なぜこんな状況になっているのか──その答えを掴めずにいると、ふいに足音が近づいてきた。
誰かがこちらへ向かってくる気配がする。
「まずい」
理由もなくそう思った。
次の瞬間、体が勝手に動いた。
俺は反射的に走り出していた。
どこへ行くという目的もない。

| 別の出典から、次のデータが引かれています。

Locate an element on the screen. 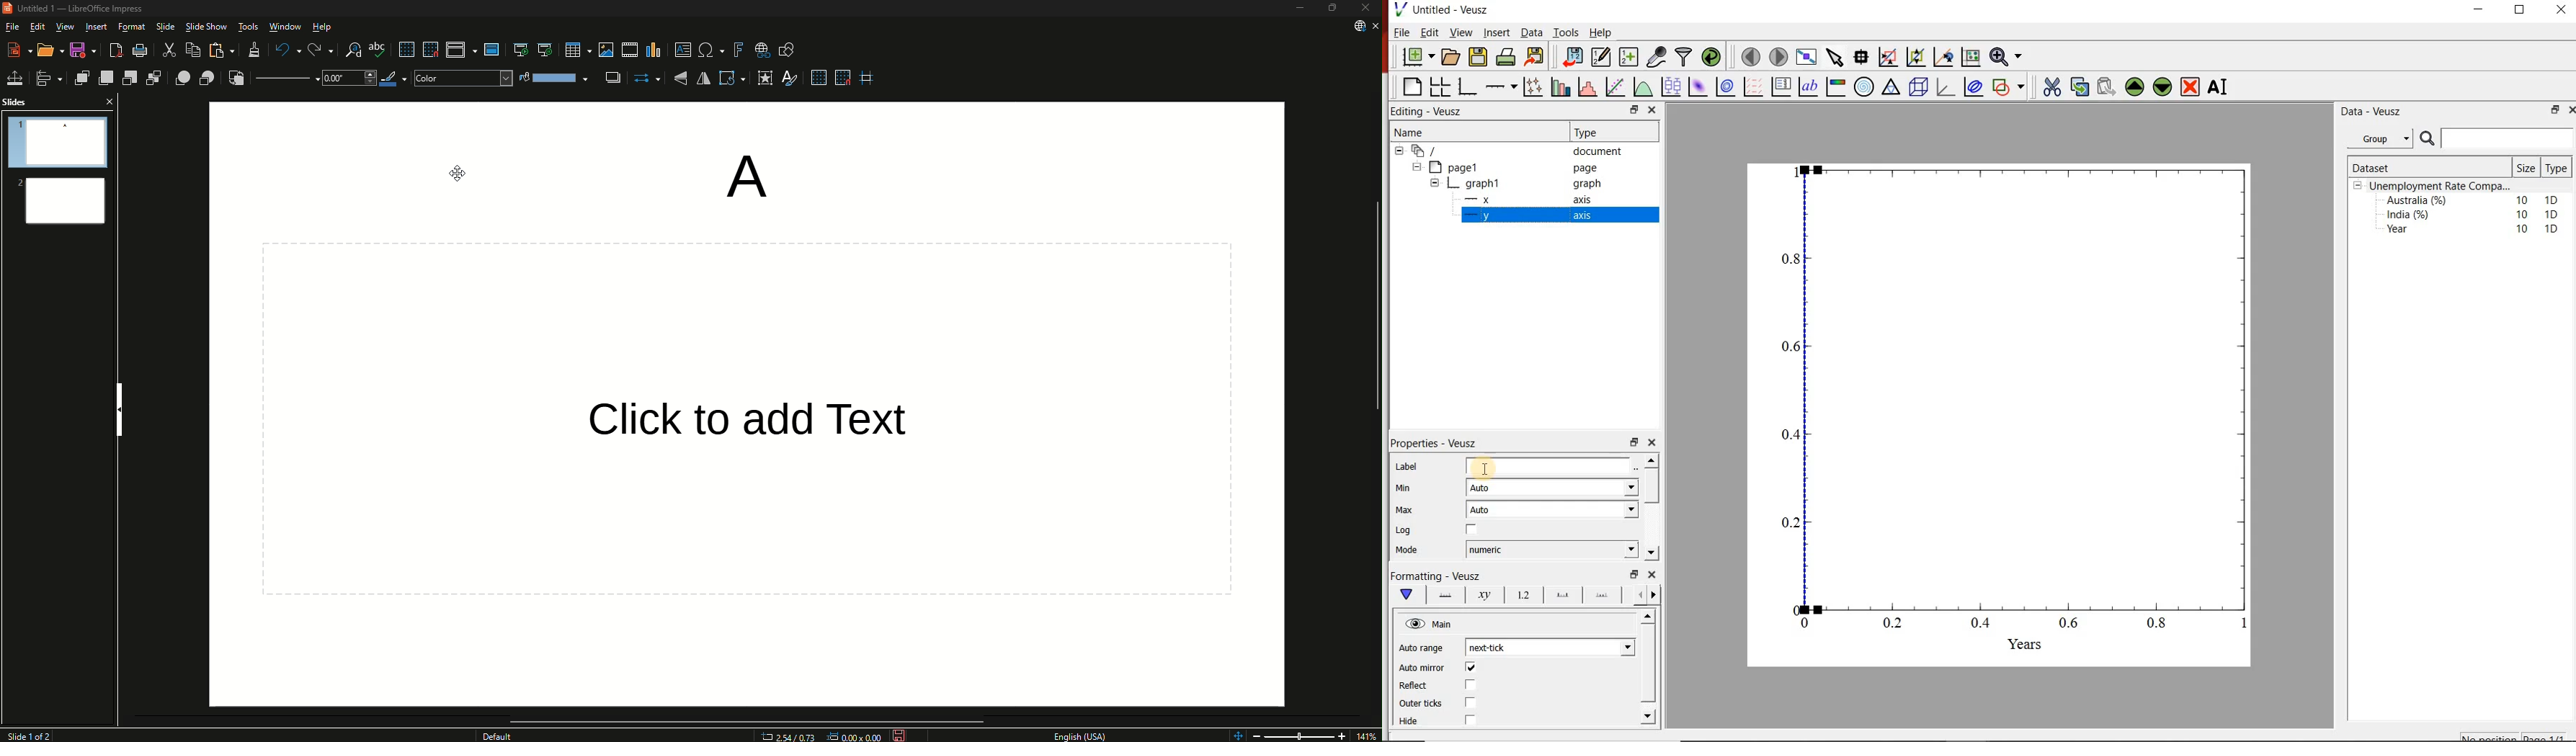 The width and height of the screenshot is (2576, 756). checkbox is located at coordinates (1473, 529).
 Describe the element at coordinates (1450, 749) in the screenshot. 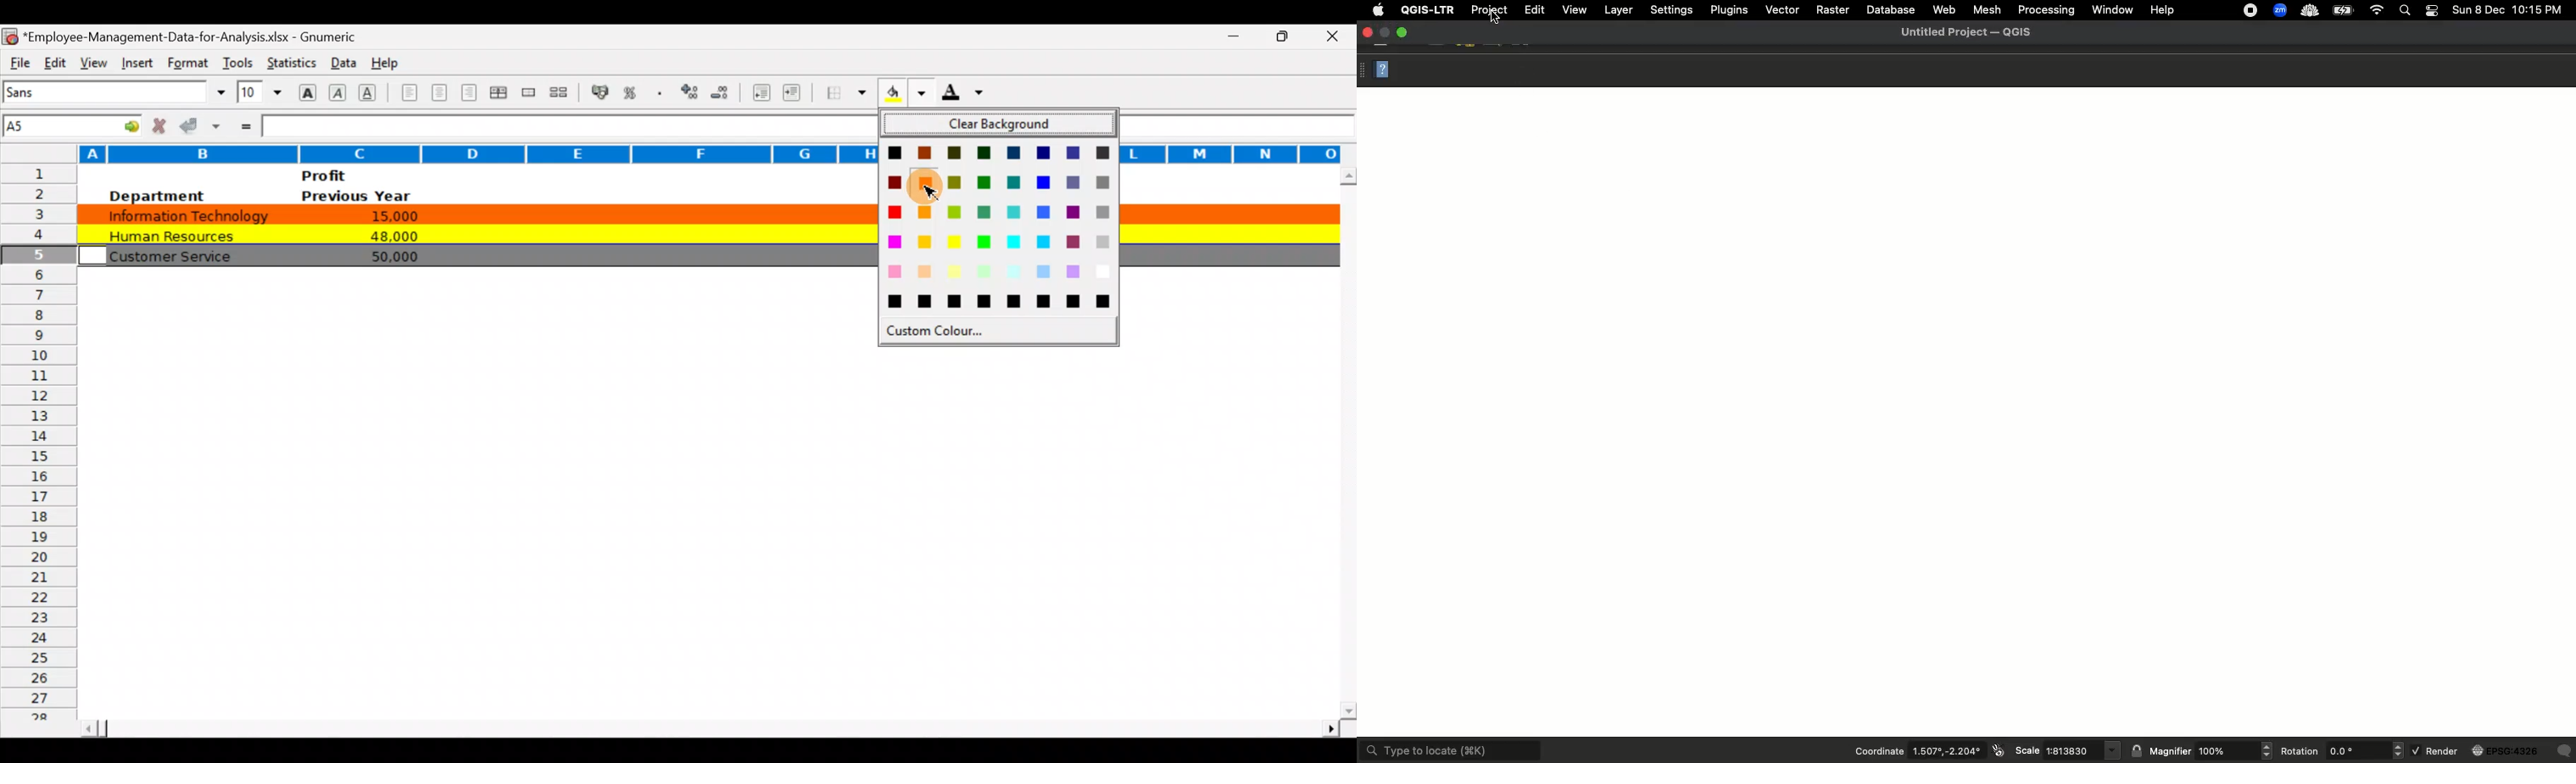

I see `Type to locate` at that location.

ただその場から離れたい一心で、無我夢中に足を動かす。
──速い。
自分でも驚くほどのスピードだった。
いつもの自分の体では絶対に出せない速さ。
まるで風を切るように、地面を蹴った瞬間に視界がすっと伸びる。
脇道に入り、塀が行く手を塞ぐ。
普通なら止まるところだが、足が止まらない。
むしろ飛び越えようとする本能のような衝動が湧き上がる。
「……行ける?」
そう思った瞬間、体は軽々と塀を飛び越えていた。
着地も驚くほど滑らかで、まるで長年そうしてきたかのように体が馴染んでいた。
さらに深い茂みへと潜り込み、枝葉のしなる音に身を沈める。
心臓が速く鼓動しているが、息が切れない。
不思議と疲労感がない。
そこでようやく足を止め、頭の中を整理しようとした。
──何なんだ、俺は。
飛び越える。
走る。
隠れる。
すべてが“人間”の動きではなかった。
本能が命令しているような、もっと小さくて俊敏な生き物の動き。
「俺……猫か?」
ぽつりと漏れた言葉に、思わず自分で苦笑いしそうになるが、笑えなかった。
倒れている自分の体。
ここにいる俺。
異常な運動能力。
そして、助けようとした猫。
偶然なのか必然なのか。
答えはまだわからない。
けれど少なくとも、俺は“元の俺”ではない。
その現実だけは、茂みの中でひっそりと息を潜めながら、嫌でも理解し始めていた。